As I listen to plant owners talk about the issues they have had in this area and I read the humane handling incidents information provided by FSIS, I have noticed a recurring theme in plants that have had multiple issues with mis-stuns. A large number of plants who have multiple mis-stuns do not employ any type of head restraint on the animal they are attempting to stun. This is usually an area that FSIS points to as a contributing factor to the mis-stuns occurring in those plants. FSIS usually encourages plants to investigate either building or purchasing a head restraint for their kill floor. Oftentimes this becomes part of the plant’s corrective actions. I am not saying that head restraints will take care of all your kill floor issues, but I believe it will go a long way toward reducing and almost eliminating them. There are other steps that can be taken as well that will help to reduce the number of humane handling incidents in your plant each year.

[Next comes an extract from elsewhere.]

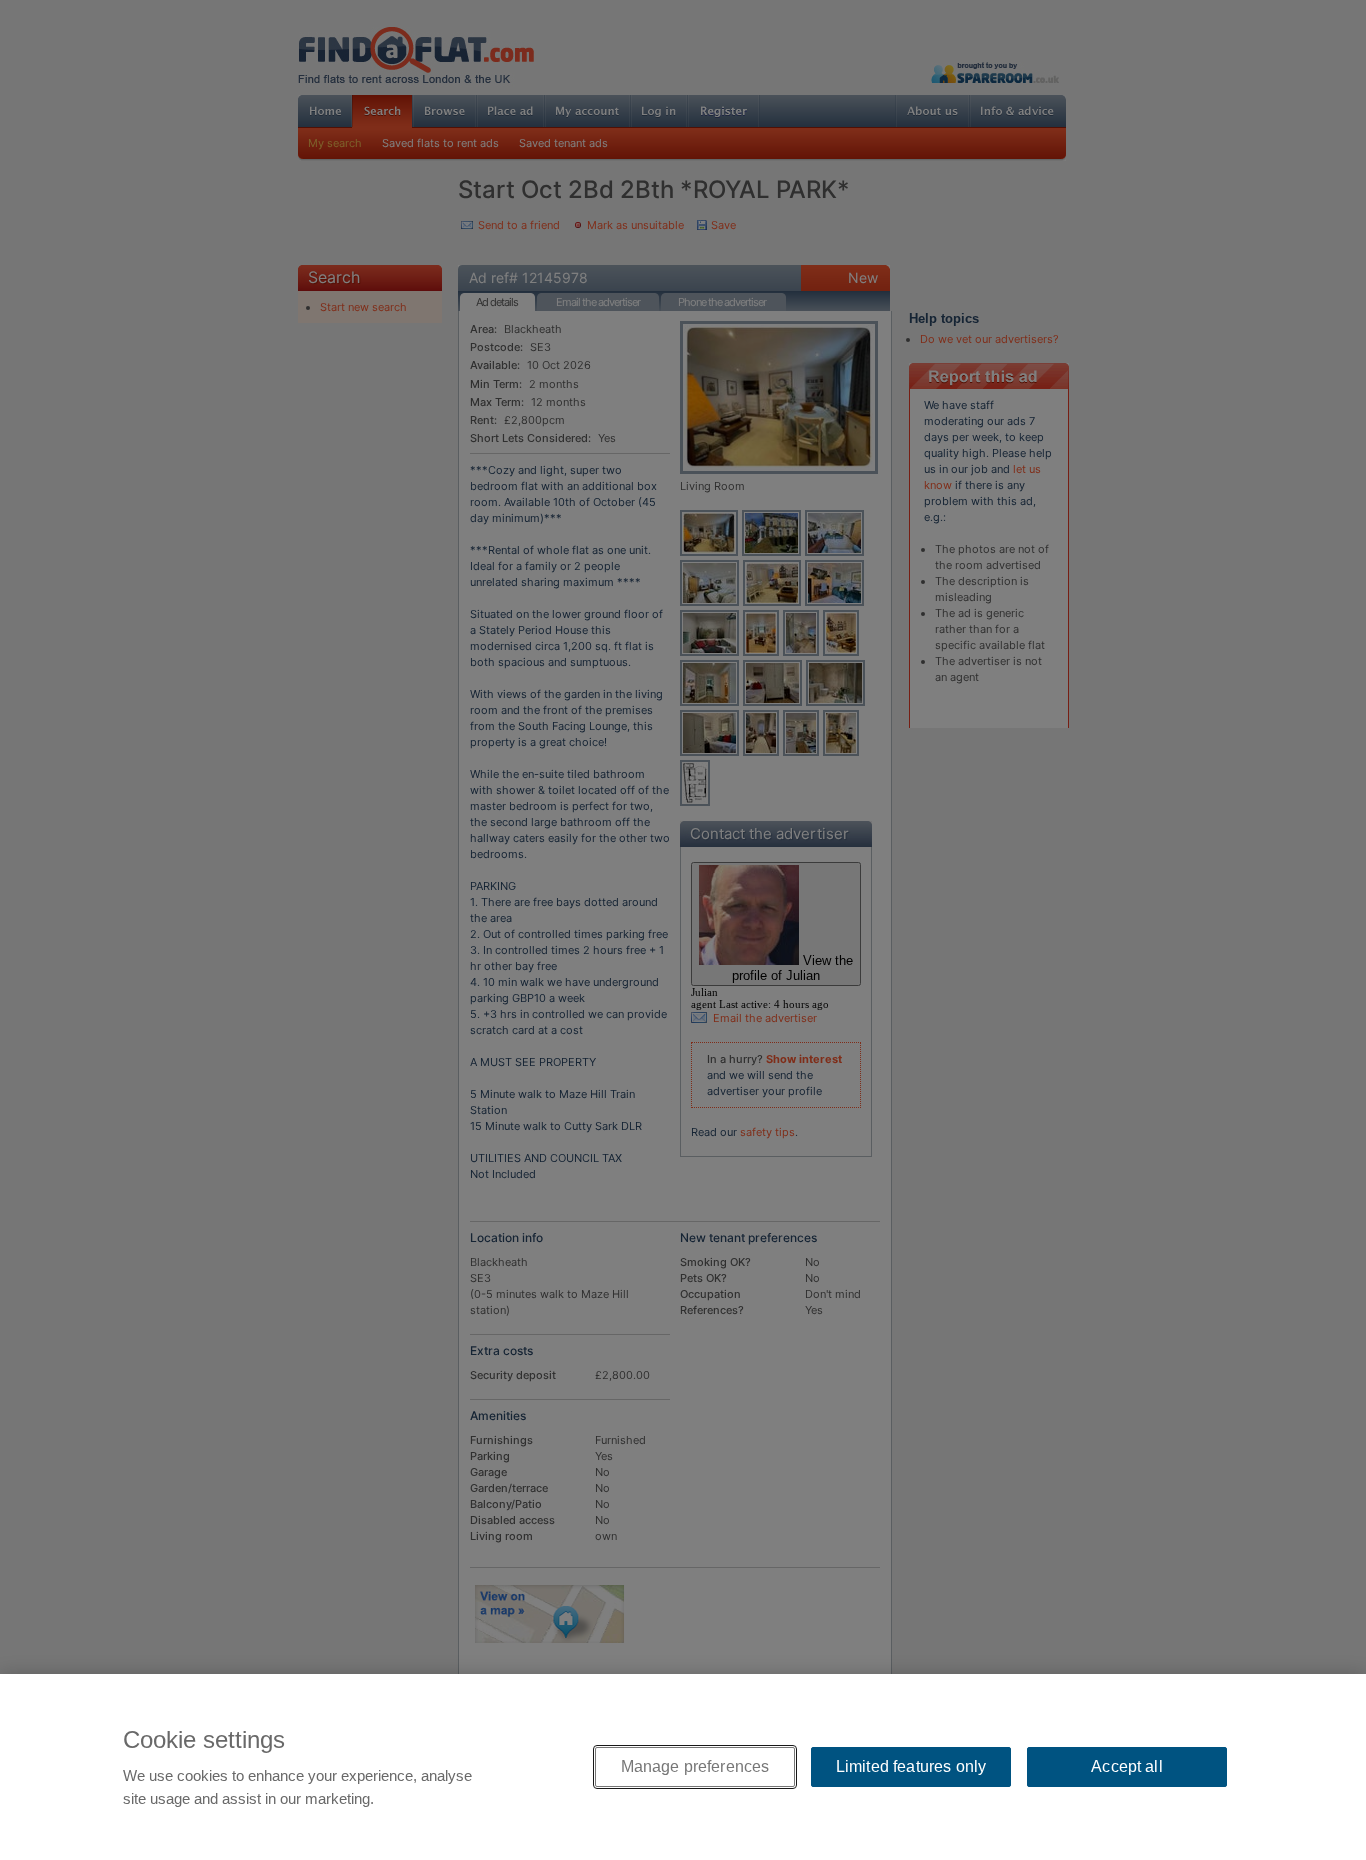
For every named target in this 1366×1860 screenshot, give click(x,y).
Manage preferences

Proper training for your employees is one of the most effective ways to eliminate human handling incidents. Your employees play a key role in the proper stunning of an animal in your facility. Getting an animal from the pens, through the chutes and into the knock box with the least amount of stress is foundational to a successful stun. The remainder of that success rests with the person doing the actual stunning of the animal, and training for these employees needs to be a top priority. It is essential that the person doing the stunning be provided with enough training that they are confident in what they are doing and not hesitant every time an animal enters the knock box.

I would encourage you to use the training video provided for you on the AAMP website. It is about 12 minutes long and shows the heads of multiple species, detailing not only the proper shot placement but also the shot angle needed to be able to have the best chance of getting to the brain stem. There are also a lot of other training materials available to help with everything from animal handling all the way to the stunner.

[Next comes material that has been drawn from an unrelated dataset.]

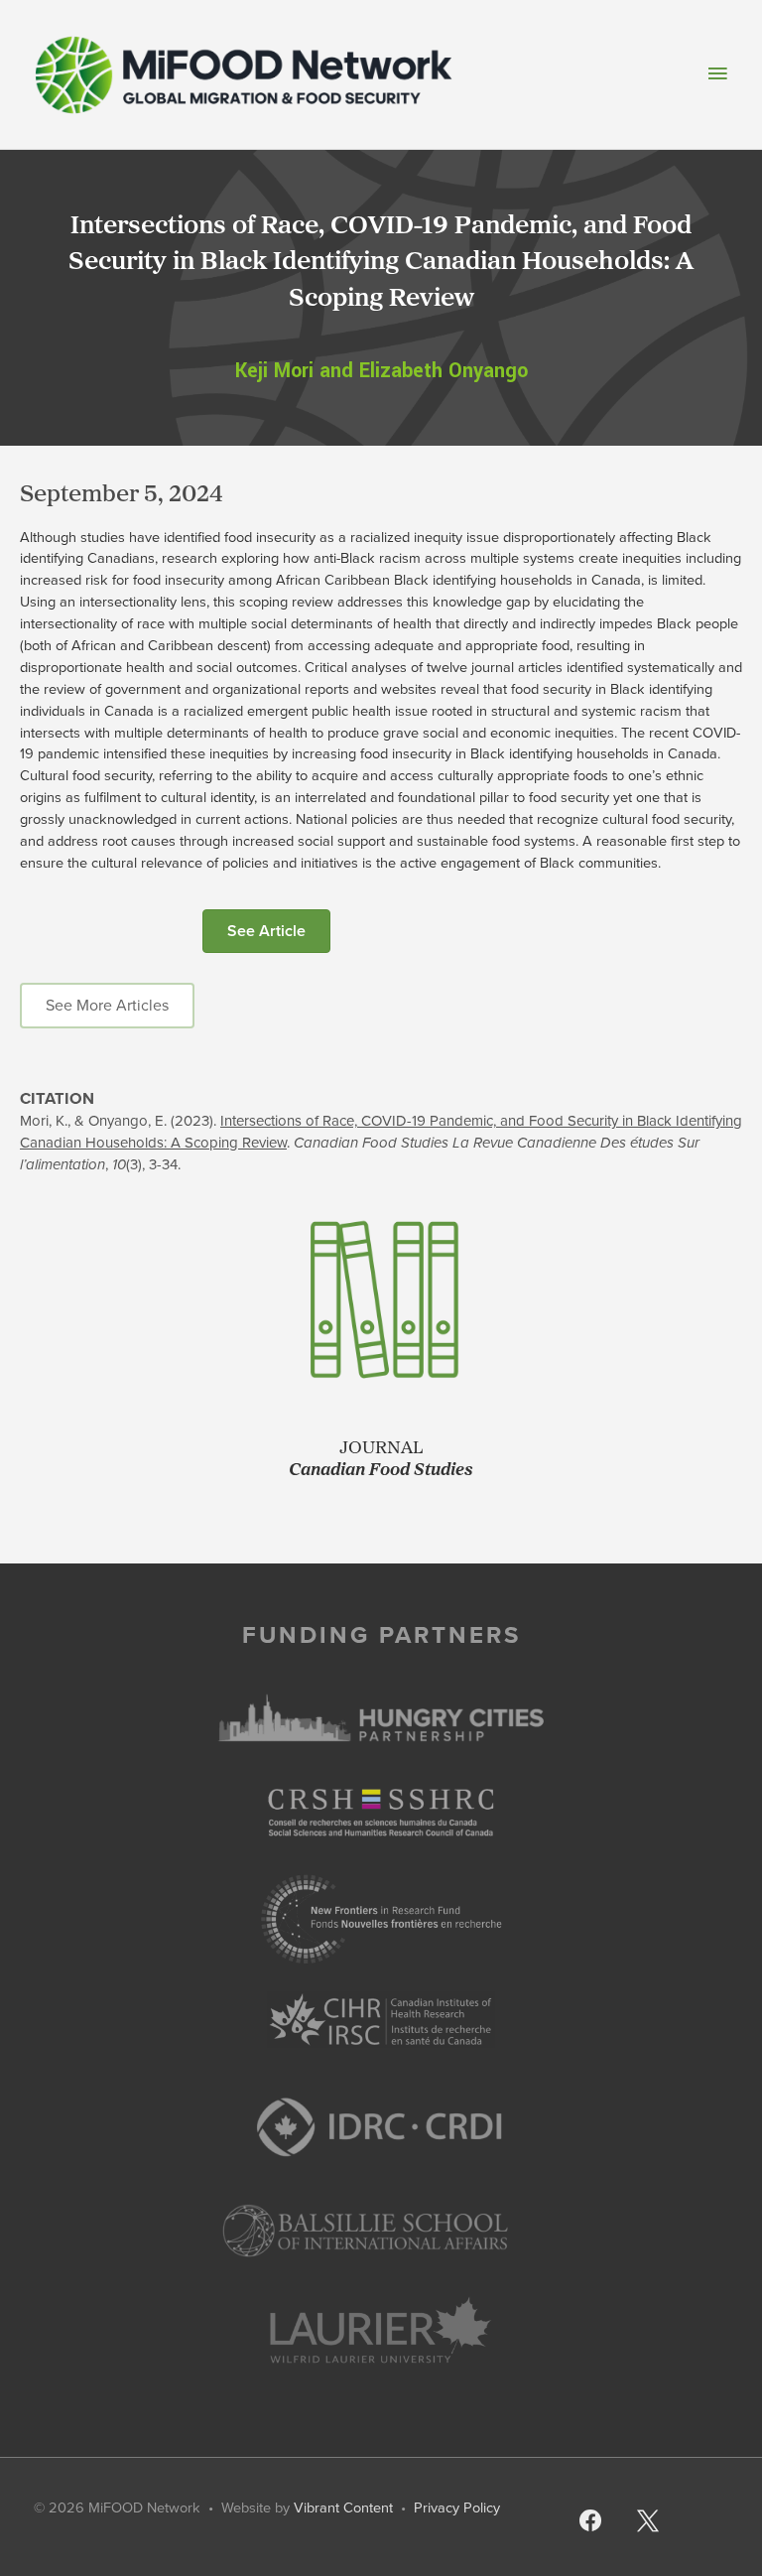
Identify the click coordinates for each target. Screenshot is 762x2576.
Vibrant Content (343, 2507)
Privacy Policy (457, 2507)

We also need to spend time looking at our facilities and how we improve how an animal gets from the pens to the knock box. Take time to walk into your plant the way an animal does on their way into your plant. Observe the angles of the chutes, the lighting and the floor. Look to see if there is anything that would make an animal be hesitant about entering your plant. Every animal is different, and some are high-strung no matter what you do, but we need to make an effort to make things as easy as possible to get animals into the knock box with as little stress as possible.

As we have looked at all of these items, no single item by itself will eliminate stunning issues, but putting them all together will go a long way towards eliminating them. Going back to the beginning of the article, I believe having a head restraint will reap benefits far beyond the cost. It is a lot easier to hit an almost stationary target than a moving one. This will instill confidence in your employee doing the stunning.

I know some of you have good employees who do not want to stun anymore after having an incident, because of the enforcement action and loss of confidence. It is especially tough, because your inspector is standing there watching their every move, and the pressure of that is hard to deal with. Take time to do some research and see what is new in the industry when it comes to restraints and look for a cost-effective way to do this for you and your employees. It is important that we as an industry continue to do our part in humanely handling and processing animals through our facility. There will always be an issue with enforcement, but it is much easier to fight for common sense solutions when we know we are doing our best for the animal, our employees and ourselves.